À l’heure où l’intelligence artificielle impose un nouveau standard de fluidité dans l’accès à l’information, cette capacité pourrait devenir particulièrement stratégique.
Cette transformation crée aussi une fenêtre d’opportunité. Les laboratoires disposent encore d’un actif considérable : des équipes terrain qui ont accès aux professionnels de santé et des relations construites dans la durée. L’enjeu est de faire évoluer cette relation pendant qu’elle existe encore : d’une logique principalement descendante vers une capacité à faire émerger les besoins, mobiliser les bonnes expertises et faire revenir une réponse utile.
Car le laboratoire ne pourra probablement jamais être aussi instantané qu’une IA.
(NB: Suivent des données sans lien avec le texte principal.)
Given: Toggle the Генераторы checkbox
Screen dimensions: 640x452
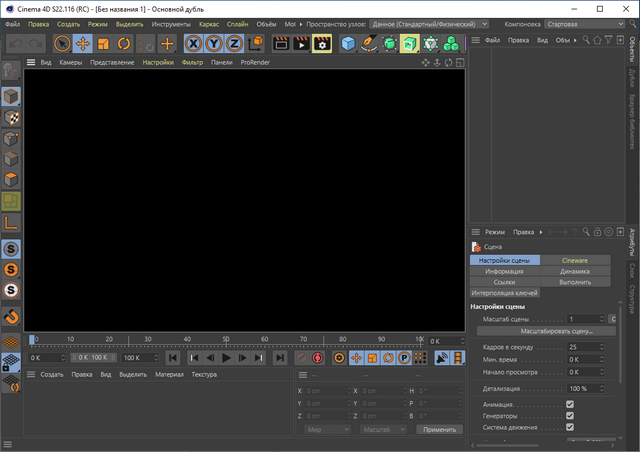Looking at the screenshot, I should point(570,416).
Mais il dispose de quelque chose qu’elle n’a pas : une organisation entière d’experts et de collaborateurs capables de comprendre, agir et construire une relation dans la durée.
Encore faut-il réussir à les connecter.
Chez Nexenture, c’est précisément le sujet que nous explorons à travers notre approche Tous Ambassadeurs : concevoir des modes d’interaction qui permettent aux collaborateurs de mobiliser plus simplement l’intelligence collective de leur organisation, tout en respectant les contraintes propres à leur environnement.
Car demain, l’avantage ne résidera peut-être pas dans l’organisation qui possède le plus d’informations.
Mais dans celle qui saura le mieux connecter les besoins de ses clients aux personnes capables d’y répondre.